Tuesday, February 28, 2006

Sporting A Woody

Score one for Woody.

You know who I am talking about: Mr. Manhattan himself.

Except this time, with Match Point, Woody takes on London as his location for the challenging intellectual cinema that he creates for viewers when he is at his best. There is less humor here than in his comedies, but then that's the point. Rather, the work is a philosophical investigation into the role luck plays in all of our lives. The movie goes out of its way to say that yes, hard work has its own rewards, and may help you lead a better life, but luck itself can give you the greatest advantage. Think of those in power now who, regardless of what they do, seem to always weather the storm. Lucky bastards, they're getting away with murder.

The film has a major "art" thread flowing throughout it.

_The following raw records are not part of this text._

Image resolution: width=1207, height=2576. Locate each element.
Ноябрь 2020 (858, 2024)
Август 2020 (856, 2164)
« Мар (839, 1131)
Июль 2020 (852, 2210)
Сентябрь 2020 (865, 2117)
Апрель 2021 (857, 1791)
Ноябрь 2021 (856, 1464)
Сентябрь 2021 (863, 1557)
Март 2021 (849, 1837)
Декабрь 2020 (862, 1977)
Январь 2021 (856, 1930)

There's the Tate Modern, the Saatchi Gallery, sardonic jabs at creative class struggle, and muse-like appropriation of the "star-in-waiting" played by Scarlett Johansson whose character, Nola Rice, is an unknown American actress from - of all places - Boulder, Colorado. The backdrop of tennis helps metaphorically situate Allen's philosophical concerns too. After all, here is a sport where love means nothing. But is it blood sport?

I don't like to summarize dramatic plots, so I won't do that here either. Besides, plots are graves, are they not? It's time to bury them.

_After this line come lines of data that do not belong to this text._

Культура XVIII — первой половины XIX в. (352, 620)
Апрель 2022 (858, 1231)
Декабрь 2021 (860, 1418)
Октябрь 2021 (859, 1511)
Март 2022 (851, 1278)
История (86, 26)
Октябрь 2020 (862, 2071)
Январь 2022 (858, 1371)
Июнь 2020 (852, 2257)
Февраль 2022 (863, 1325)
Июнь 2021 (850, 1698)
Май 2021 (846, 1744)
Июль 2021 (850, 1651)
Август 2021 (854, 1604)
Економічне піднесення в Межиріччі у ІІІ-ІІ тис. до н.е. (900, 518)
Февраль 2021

I prefer to integrate my movie-going experience into the flow of everyday life events, like I did here, in my Oz blog which I wrote back in early 2002 while living in Melbourne, Australia (the excerpt linked to here was published/exhibited at The Iowa Review). Check out the section called "Walking Scene: The Market" for the riff on David Lynch, MULHOLLAND DRIVE, Twin Peaks, Britney, Boulder, and the JonBenet Ramsey connection.

UPDATE: when I first read about MATCH POINT, I saved a quote from Woody that I thought was both funny and prescient:
"It's increasingly difficult in America. I can get financing, but studios there don't want to be thought of just as a bank. They want to participate[...]I can't work that way. I want the money in a brown paper bag and to give them the film a few months later.